BEGIN

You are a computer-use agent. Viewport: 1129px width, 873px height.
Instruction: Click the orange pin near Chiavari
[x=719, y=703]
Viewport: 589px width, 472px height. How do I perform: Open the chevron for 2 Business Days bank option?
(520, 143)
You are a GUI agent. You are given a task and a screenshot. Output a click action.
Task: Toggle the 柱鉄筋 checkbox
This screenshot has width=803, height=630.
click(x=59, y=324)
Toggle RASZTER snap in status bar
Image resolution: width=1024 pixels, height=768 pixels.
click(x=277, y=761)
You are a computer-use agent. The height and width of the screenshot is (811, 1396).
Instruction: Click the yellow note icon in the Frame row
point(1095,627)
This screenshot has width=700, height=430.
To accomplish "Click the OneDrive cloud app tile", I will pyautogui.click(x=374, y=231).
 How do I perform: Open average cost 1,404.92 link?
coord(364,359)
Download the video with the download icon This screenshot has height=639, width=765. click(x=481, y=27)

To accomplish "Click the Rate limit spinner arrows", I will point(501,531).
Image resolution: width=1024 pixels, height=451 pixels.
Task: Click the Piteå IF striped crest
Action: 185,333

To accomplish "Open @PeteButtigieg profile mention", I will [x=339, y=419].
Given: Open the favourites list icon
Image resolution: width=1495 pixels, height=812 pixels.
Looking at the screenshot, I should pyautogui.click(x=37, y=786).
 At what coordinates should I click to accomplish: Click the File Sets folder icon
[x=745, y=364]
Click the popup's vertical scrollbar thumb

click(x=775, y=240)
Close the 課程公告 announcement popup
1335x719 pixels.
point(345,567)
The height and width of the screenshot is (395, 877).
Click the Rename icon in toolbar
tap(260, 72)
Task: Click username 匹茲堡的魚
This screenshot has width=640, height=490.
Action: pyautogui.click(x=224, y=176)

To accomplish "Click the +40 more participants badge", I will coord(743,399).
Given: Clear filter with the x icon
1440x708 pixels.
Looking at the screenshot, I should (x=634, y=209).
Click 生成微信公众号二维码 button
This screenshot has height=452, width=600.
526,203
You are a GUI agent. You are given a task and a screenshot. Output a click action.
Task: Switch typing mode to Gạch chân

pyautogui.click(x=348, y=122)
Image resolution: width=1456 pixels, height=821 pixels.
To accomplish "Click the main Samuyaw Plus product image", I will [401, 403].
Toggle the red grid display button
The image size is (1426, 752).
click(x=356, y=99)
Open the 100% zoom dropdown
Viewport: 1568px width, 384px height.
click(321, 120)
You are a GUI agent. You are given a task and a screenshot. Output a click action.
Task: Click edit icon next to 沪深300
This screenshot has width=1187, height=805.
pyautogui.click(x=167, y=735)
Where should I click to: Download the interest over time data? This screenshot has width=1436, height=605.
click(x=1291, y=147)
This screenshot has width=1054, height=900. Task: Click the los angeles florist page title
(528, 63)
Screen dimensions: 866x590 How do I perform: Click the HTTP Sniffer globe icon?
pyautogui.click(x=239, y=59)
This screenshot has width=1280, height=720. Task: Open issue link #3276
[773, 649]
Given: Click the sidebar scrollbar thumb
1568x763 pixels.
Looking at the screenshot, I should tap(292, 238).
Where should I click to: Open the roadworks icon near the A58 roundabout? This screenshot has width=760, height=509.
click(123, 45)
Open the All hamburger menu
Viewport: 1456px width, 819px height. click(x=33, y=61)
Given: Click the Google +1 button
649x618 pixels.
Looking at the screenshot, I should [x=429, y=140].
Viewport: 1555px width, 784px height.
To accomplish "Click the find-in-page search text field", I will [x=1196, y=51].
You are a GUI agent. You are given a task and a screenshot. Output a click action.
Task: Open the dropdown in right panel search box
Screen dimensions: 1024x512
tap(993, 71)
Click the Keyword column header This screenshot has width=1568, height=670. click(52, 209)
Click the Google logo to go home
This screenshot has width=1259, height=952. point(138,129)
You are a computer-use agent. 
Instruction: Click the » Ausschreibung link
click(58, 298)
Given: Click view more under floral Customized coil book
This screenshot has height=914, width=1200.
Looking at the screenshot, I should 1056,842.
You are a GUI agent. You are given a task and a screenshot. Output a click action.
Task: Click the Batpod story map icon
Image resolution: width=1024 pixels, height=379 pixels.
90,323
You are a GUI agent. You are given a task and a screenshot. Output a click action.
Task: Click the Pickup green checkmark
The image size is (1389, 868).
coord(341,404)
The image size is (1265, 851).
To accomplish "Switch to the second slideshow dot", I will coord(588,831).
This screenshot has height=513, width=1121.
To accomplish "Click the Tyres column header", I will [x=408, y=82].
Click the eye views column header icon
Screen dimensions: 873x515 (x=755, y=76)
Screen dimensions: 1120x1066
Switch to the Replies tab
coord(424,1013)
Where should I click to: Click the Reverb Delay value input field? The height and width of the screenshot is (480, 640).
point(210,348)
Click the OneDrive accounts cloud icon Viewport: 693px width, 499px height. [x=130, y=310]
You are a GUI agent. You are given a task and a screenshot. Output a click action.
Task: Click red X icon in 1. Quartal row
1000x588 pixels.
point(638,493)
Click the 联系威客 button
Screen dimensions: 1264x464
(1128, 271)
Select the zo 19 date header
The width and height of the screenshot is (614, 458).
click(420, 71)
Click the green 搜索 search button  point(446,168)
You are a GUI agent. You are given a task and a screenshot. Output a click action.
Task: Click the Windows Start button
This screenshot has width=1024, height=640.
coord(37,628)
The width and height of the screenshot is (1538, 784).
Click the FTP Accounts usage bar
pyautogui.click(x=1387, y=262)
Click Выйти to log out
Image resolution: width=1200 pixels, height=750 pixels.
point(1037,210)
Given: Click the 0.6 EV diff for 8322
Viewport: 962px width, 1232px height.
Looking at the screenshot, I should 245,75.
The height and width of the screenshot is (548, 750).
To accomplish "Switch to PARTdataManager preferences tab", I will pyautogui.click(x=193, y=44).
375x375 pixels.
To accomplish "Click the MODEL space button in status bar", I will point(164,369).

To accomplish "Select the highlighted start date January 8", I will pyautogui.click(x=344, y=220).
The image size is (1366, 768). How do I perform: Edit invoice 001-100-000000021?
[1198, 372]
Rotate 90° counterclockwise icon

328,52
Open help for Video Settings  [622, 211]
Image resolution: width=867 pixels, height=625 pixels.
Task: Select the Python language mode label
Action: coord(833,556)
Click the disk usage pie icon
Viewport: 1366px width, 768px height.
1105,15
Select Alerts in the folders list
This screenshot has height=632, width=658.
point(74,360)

END

Task details: Among the records above, repeat exactly the line with "Task: Switch typing mode to Gạch chân", the line with "Image resolution: width=1456", and every line in between, and only those.

Reply:
Task: Switch typing mode to Gạch chân

pyautogui.click(x=348, y=122)
Image resolution: width=1456 pixels, height=821 pixels.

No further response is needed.